Publisher's note: This article appeared on John Hood's daily column in the Carolina Journal, which, because of Author / Publisher Hood, is linked to the John Locke Foundation.
North Carolina has already accomplished what Republicans in Washington want to pass - historic tax reform that caps or eliminates special-interest deductions, cuts tax rates, and encourages investment, business formation, and job creation.
The process began in 2011, after the GOP took charge of both houses of the state legislature. While then-Democratic Gov. Bev Perdue wanted to keep in place a "temporary" increase in sales taxes costing North Carolinians nearly a billion dollars a year, legislators refused. They prevailed.
With the election of Republican Gov. Pat McCrory in 2012, legislative leaders had an ally rather than an adversary on tax reform. The ensuing 2013 tax bill initiated a reform process that has continued to reduce the tax burden by both cutting rates and increasing standard deductions.
The net effect was to save North Carolina taxpayers about $5 billion from 2013 to 2017. By 2022, the projected savings will approach $10 billion.
With regard to tax rates, the most dramatic change was on the business side of the tax system. Keep in mind that businesses are bundles of contracts among human beings - among owners, workers, customers, and vendors. When government taxes a business, it really taxes the incomes of some or all of these individuals, even if they don't realize it.
Politicians and political activists often assume that corporate taxes, for example, just bite corporate shareholders. In the short run, investors may well bear most of the cost when corporate taxes go up. But markets soon adjust. Investors can move their money fairly easily from high-tax to low-tax jurisdictions.
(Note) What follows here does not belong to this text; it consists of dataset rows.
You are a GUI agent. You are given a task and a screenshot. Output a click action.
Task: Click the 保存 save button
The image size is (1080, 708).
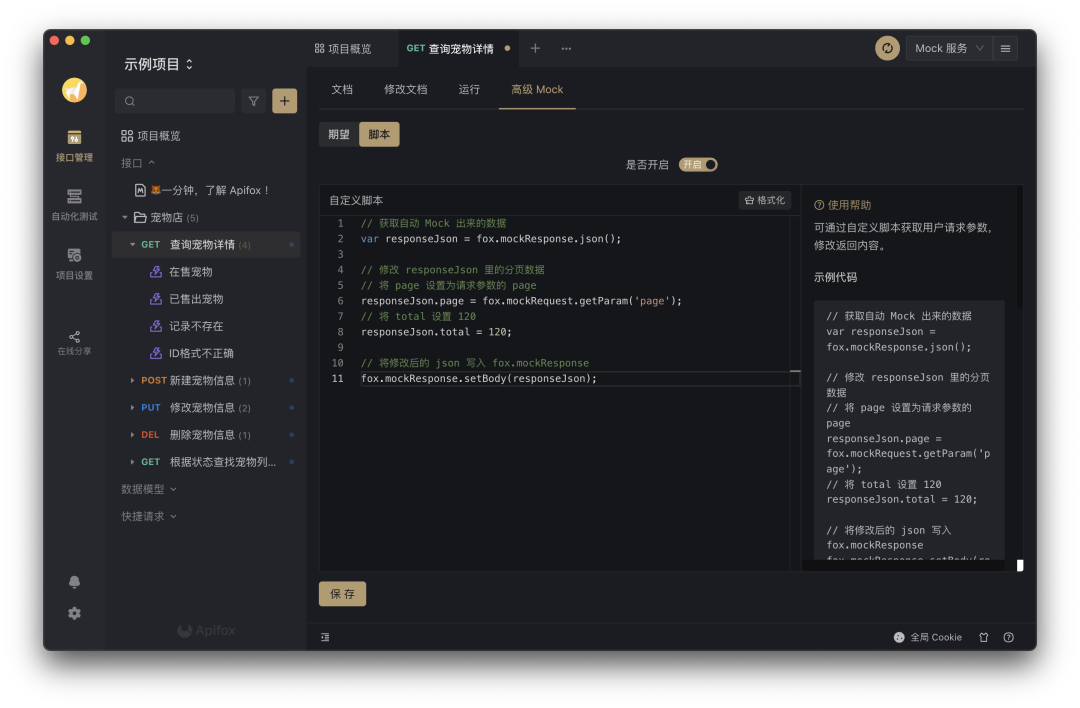click(342, 593)
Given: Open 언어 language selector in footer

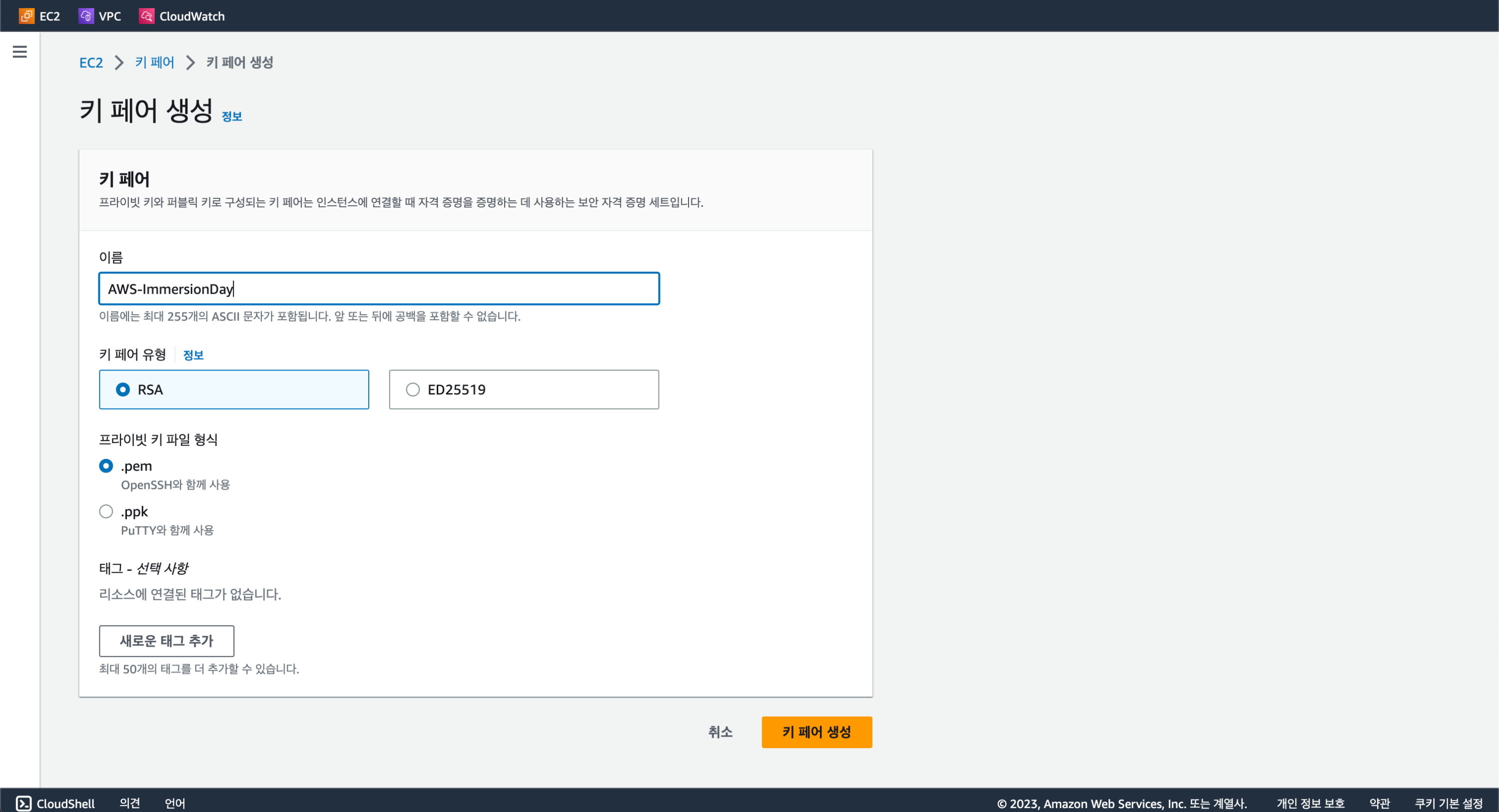Looking at the screenshot, I should (174, 804).
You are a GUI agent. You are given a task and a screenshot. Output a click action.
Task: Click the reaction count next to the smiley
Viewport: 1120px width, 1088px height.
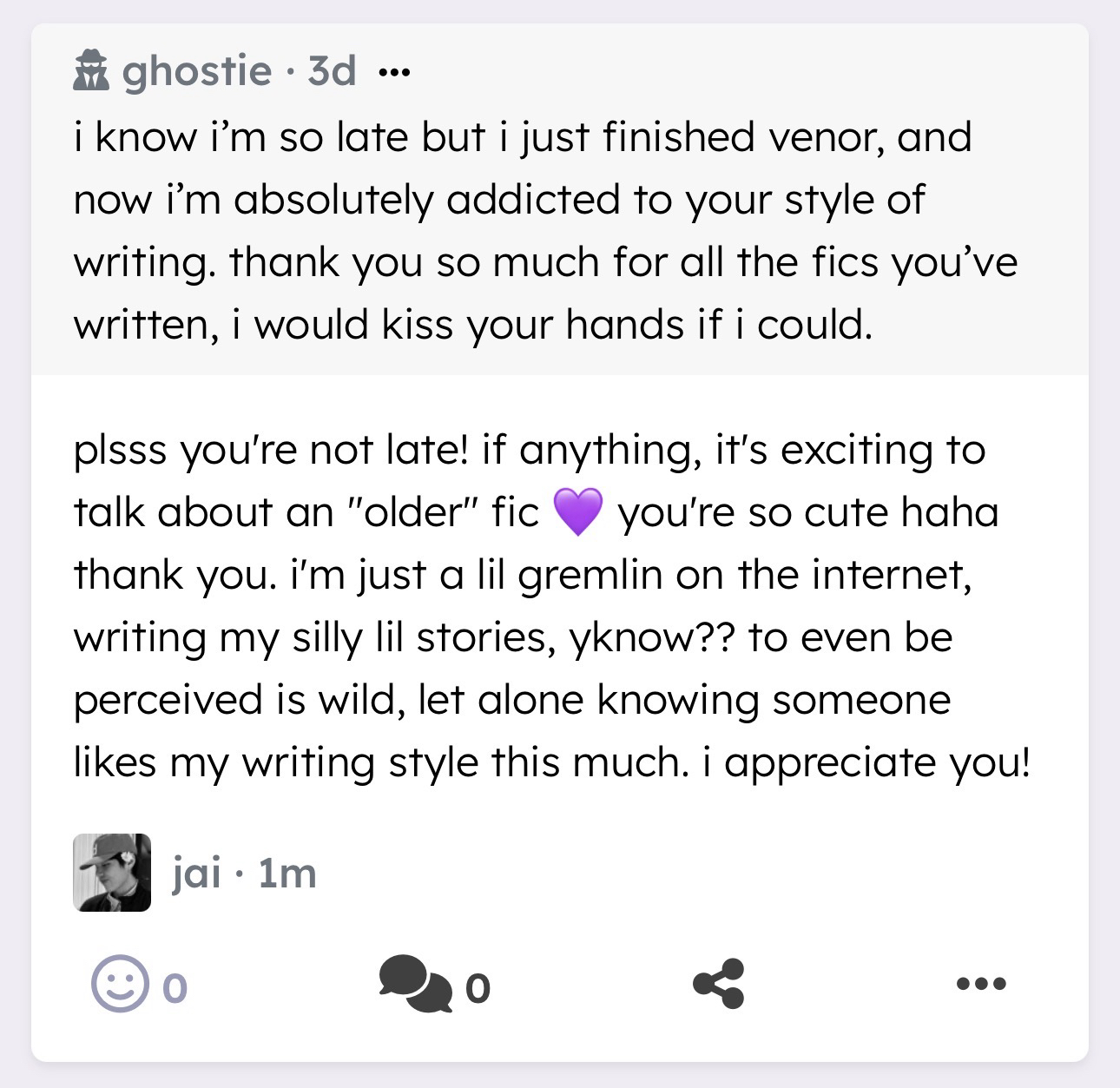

Customers can often do the same, particularly if they shop online or can shop around among competing products or places.
Workers are the least able to avoid business taxes, because it can be so costly to leave one job for another - particularly if it would require leaving one community for another. Thus many economists believe that workers bear most of the burden of corporate taxes in the long run.
Before 2013, North Carolina imposed a 6.9 percent tax on corporate income attributed to the state. By 2019, thanks to tax reform, that rate is scheduled to fall to 2.5 percent. That's one of the lowest rates in the country. That will make North Carolina a more attractive place to do business - thus boosting the employment and incomes of North Carolina workers over time.
As the state implemented tax reform, its economic performance has often compared well with our peers. In virtually every category - job creation, employment gains, and income growth - North Carolina has exceeded regional averages, national averages, or both.
That doesn't necessarily prove a causal relationship. Indeed, most of the benefits of tax reform couldn't possibly have happened yet, given the lifecycle of business investment. But pro-growth tax policies certainly haven't hurt. And, make no mistake, corporate tax cuts are pro-growth. According to the findings of the more than 100 peer-reviewed studies published on the issue since 1990, states with lower corporate taxes tend to experience stronger economic growth than those with higher corporate taxes.
In Washington, both the House and Senate tax plans seek to follow in North Carolina's footsteps by dramatically reducing the tax rate on corporate income. There are many other features of the plans - some good, some not-so-good - but in fiscal terms the net effects aren't large. The real action will be slashing the corporate rate to 20 percent, a move likely to induce substantial flows of capital into America.
There remains one big difference between Raleigh's accomplishments and Washington's aspirations: fiscal responsibility. While reforming and cutting taxes, North Carolina has kept a lid on spending growth. Our state budget is in the black, not deeply in the red like the federal budget.
Indeed, measured as a share of the state's gross domestic product, the government sector in North Carolina grew slower than the national average from 2013 to 2016 while North Carolina's private-sector economy grew faster than the national average.
Our state has set a good example. Federal politicians should follow it.